AIM:
Return verbatim the lines of the listing below, starting at the line that contains "Where should I" and stopping after the line that contains "tap(46, 61)". Leave the pictures out of your answer.

MATERIAL PROVIDED:

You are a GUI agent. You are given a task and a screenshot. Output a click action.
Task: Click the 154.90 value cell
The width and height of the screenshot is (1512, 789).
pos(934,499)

* * *

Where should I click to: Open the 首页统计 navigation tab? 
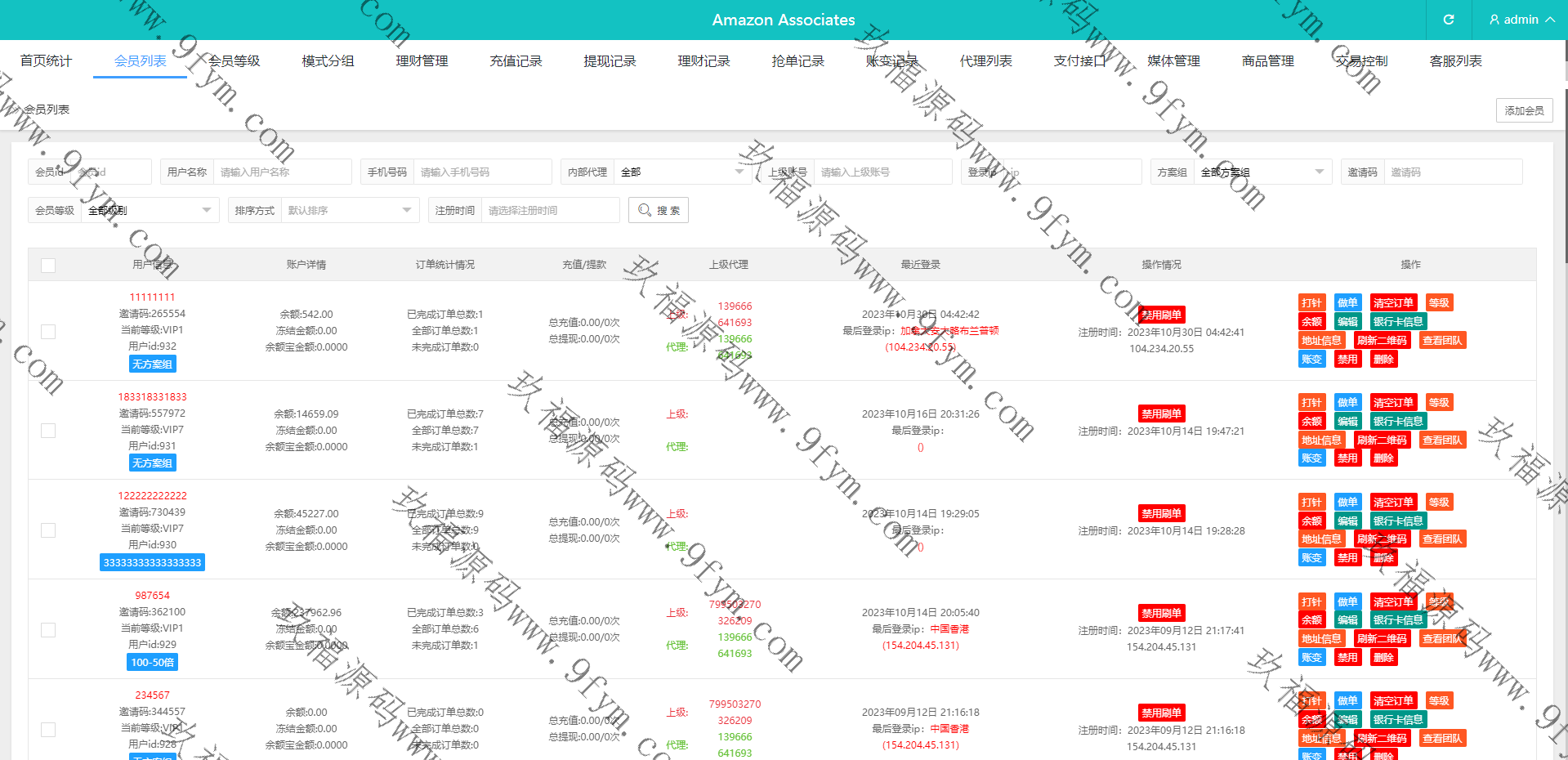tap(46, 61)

* * *

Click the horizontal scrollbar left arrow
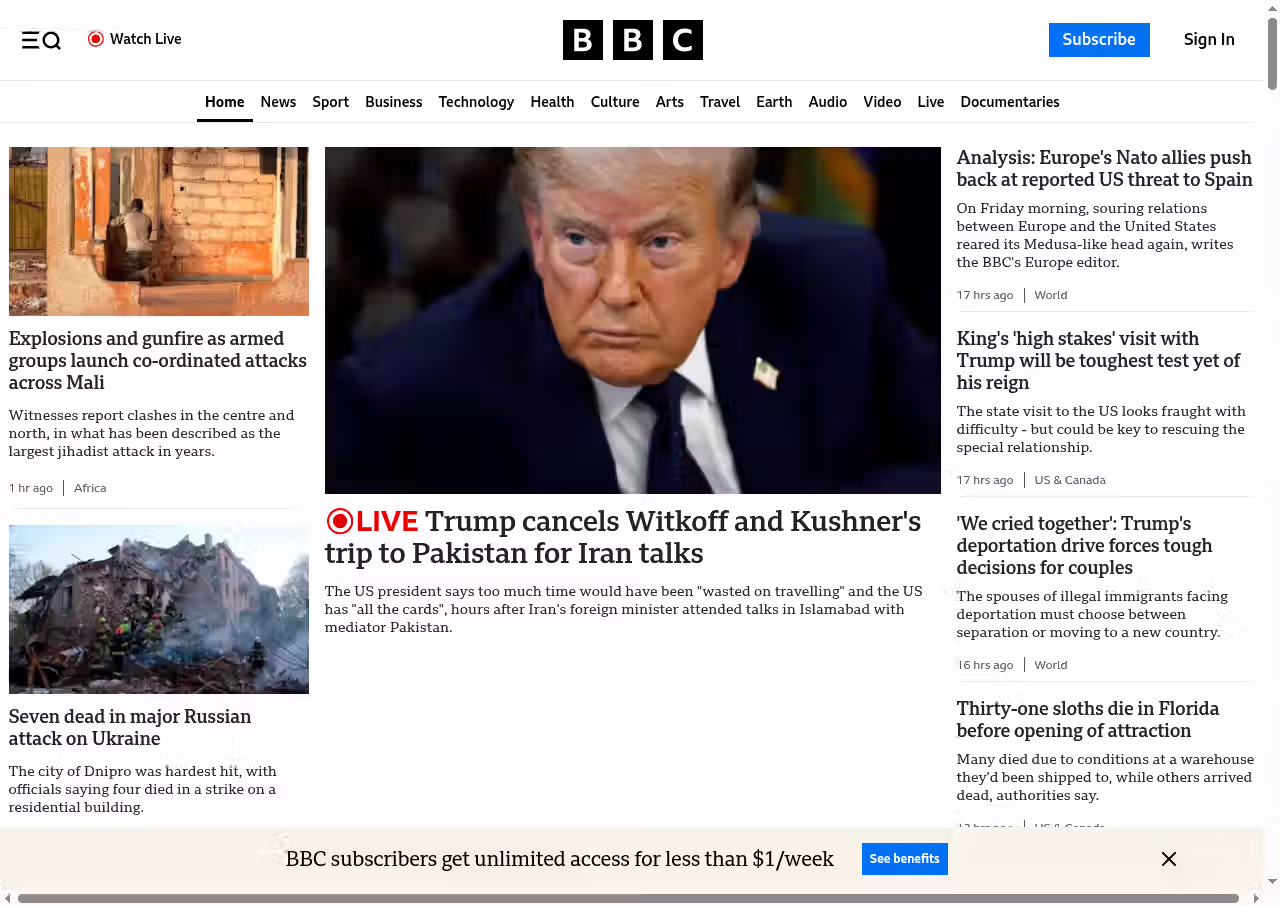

RESULT OF THE TASK:
Where should I click to: Open the 首页统计 navigation tab? 
tap(46, 61)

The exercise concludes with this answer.